Sent from my SAMSUNG-SM-G930A using Chicken Forum mobile app


----------



## robin416 (Sep 8, 2013)

nannypattyrn said:


> Lol!! I'm at the point of starting to go do something then before I get from point A to pt B, I forget what I was going for or easily getting sidetracked to some completely different.
> 
> Sent from my SAMSUNG-SM-G930A using Chicken Forum mobile app


As I'm reading that I'm thinking about going back to the point where you had the thought to remember and having to keep going back to that point because you keep forgetting as soon as you walk away.


----------



## nannypattyrn (Aug 23, 2015)

Lol! I do that, too!

Sent from my SAMSUNG-SM-G930A using Chicken Forum mobile app


----------



## chickenqueen (Jan 9, 2016)

I'm a member of this club,too!At least we are all in good company.....


----------



## robin416 (Sep 8, 2013)

What's really bad for me is that before I complete a comment or thought my brain has already moved on to something totally different. I've done that all my life. What I'm finding now is that it's harder to keep it all straight. One day I'll have some sort of word salad dropping out of my mouth because my brain is tackling several disassociated tasks.


----------



## dawg53 (Aug 25, 2015)

Dang, sounds like we're all in the same boat!


----------



## seminole wind (Aug 22, 2015)

Well glory be! I went back and it let me write a review. So I didn't write one before afterall! 
The book was "U is for undertow". Her mysteries start with "A is for alibi". I love this series, and this U book I think has been her best.


----------



## robin416 (Sep 8, 2013)

seminolewind said:


> Well glory be! I went back and it let me write a review. So I didn't write one before afterall!
> The book was "U is for undertow". Her mysteries start with "A is for alibi". I love this series, and this U book I think has been her best.


I think that discovery might be even worse than the things we've been talking about happening to us. Trying to review a book that you really did already review and didn't realize it wasn't the one you wanted to review?


----------



## seminole wind (Aug 22, 2015)

I don't think that was my review.
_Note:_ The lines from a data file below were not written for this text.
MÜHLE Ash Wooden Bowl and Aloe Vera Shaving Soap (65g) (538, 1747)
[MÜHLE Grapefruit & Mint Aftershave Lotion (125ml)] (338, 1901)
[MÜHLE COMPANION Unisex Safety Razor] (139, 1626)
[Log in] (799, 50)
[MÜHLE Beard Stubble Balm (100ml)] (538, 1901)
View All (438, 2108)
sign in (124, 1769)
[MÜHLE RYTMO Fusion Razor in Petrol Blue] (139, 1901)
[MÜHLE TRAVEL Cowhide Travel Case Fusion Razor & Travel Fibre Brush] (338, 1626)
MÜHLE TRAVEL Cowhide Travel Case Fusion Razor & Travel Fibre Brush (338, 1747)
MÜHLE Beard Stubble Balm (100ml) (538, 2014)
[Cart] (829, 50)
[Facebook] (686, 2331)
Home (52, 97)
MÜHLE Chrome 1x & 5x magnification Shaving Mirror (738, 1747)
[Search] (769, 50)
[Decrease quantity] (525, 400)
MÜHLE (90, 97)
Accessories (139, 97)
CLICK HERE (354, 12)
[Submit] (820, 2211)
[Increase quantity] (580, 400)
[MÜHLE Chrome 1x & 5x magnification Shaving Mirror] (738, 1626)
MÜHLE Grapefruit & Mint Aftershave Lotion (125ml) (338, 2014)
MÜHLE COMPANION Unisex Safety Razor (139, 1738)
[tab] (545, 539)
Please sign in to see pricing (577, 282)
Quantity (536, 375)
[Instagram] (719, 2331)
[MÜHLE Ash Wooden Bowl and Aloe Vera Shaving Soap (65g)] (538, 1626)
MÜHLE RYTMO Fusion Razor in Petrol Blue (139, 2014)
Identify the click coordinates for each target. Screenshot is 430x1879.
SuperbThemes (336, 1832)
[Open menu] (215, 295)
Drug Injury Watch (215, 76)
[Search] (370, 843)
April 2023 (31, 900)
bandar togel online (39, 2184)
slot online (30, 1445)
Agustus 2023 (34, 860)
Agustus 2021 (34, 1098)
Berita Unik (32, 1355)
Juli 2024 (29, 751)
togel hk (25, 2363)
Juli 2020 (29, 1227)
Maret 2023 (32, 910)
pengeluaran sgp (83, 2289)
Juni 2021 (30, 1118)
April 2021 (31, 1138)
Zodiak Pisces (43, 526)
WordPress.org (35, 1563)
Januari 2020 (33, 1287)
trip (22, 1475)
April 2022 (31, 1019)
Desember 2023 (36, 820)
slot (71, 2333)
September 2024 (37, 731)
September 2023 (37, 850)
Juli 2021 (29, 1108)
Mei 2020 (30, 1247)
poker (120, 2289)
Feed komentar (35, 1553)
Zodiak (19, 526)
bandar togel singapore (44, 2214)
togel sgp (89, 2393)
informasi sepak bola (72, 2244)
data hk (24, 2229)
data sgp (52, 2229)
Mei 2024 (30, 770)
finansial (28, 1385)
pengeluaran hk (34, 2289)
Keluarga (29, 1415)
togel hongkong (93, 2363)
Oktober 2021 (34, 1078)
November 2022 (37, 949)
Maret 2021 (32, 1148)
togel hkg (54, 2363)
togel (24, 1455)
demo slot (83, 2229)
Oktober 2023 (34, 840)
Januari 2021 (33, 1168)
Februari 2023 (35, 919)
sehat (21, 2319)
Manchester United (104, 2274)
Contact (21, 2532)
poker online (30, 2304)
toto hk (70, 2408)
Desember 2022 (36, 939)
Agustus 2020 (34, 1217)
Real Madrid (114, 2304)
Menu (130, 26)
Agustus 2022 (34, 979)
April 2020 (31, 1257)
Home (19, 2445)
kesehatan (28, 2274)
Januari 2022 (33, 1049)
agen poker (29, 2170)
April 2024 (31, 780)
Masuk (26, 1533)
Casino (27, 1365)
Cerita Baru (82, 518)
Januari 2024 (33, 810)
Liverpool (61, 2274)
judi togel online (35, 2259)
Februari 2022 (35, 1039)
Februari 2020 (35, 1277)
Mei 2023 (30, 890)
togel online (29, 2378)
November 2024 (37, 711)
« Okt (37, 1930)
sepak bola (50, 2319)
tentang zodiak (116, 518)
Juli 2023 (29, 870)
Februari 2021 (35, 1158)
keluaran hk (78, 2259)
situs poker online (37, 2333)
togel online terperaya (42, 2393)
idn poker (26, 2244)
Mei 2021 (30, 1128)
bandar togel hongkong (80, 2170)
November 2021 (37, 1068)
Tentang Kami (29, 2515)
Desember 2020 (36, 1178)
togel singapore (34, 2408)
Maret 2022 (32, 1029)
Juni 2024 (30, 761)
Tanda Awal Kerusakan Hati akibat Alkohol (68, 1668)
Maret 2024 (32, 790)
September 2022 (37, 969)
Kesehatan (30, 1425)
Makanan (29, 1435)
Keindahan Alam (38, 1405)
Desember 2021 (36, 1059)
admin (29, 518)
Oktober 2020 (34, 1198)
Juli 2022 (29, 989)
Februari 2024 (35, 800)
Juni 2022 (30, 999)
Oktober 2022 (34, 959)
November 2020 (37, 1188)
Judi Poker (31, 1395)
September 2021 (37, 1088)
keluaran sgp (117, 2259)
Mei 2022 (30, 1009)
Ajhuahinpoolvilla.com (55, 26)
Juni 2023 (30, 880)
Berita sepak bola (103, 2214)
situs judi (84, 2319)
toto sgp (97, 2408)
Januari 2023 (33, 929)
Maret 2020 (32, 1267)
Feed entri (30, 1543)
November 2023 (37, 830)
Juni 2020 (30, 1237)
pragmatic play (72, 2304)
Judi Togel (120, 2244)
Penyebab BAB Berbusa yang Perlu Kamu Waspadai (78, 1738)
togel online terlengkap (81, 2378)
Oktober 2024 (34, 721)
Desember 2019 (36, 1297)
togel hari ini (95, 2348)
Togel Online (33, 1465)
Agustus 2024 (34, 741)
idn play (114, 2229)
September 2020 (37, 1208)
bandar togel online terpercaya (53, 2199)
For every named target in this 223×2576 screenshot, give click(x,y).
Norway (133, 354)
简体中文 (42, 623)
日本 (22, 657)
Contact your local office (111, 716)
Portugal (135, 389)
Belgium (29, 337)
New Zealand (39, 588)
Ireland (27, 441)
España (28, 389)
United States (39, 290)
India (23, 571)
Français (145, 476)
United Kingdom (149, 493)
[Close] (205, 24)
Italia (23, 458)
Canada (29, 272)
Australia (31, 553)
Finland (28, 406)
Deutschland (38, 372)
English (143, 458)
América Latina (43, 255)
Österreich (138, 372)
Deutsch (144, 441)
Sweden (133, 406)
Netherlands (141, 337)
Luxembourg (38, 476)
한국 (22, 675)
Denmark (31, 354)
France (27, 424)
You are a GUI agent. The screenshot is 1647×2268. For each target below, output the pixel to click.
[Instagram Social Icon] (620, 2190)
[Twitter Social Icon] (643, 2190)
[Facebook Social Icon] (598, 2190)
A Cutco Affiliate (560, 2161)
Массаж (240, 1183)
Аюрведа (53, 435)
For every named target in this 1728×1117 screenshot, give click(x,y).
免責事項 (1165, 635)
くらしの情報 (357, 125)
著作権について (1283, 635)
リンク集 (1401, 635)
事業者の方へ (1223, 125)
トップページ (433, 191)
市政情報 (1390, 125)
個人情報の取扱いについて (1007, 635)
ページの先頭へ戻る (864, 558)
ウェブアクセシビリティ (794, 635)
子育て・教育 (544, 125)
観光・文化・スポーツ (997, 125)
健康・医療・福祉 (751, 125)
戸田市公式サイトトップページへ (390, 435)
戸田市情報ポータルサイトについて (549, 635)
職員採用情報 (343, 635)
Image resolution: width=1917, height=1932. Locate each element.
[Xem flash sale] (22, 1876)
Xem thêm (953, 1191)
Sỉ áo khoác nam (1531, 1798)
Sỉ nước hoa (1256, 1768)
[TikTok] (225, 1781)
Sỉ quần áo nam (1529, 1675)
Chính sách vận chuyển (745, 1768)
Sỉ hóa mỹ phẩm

I don't use the word "chew" describing a book, and I couldn't find the actual post left. 

However, If I remember I make myself little notes and hope I don't forget where I put them.


----------



## robin416 (Sep 8, 2013)

seminolewind said:


> However, If I remember I make myself little notes and hope I don't forget where I put them.


I quit doing the note thing years ago. I always lost them or made sure I couldn't then forgot them. It was just a waste of time. I really hated when I left them in the truck, got into the store and realized I'd left it in the truck.


----------



## seminole wind (Aug 22, 2015)

I have moved to a nice smaller spiral notebook with hard covers. I can just cross things off when taken care of. It sits on my coffee table or bed side table. I also have a smaller address book which has all my passwords alphabetized. It sure helps. So I sent my father one and told him to keep it current. He had all his passwords on 3 sheets of paper with a lot of scribbling and words that were too scribbly to read.


----------



## chickenqueen (Jan 9, 2016)

I thought I was the only one with a notebook.I write a lot of stuff down or copy things so I have a physical copy of the important things.I got notes on the chickens,garden,house,etc and a huge collection of recipes for food and other things to use around the house.Dale thinks I'm crazy and I got notes on that,too,but I don't see it.


----------



## seminole wind (Aug 22, 2015)

One notebook works. I like it because it gives me a list of what I need to do and the prize of getting to cross it out.


----------



## robin416 (Sep 8, 2013)

I do have a couple of little spiral notebooks. One has passwords that no one but me could ever figure out. The other is to keep track of hub's meds and grocery lists. I never do the grocery lists but I have the list of his meds.


----------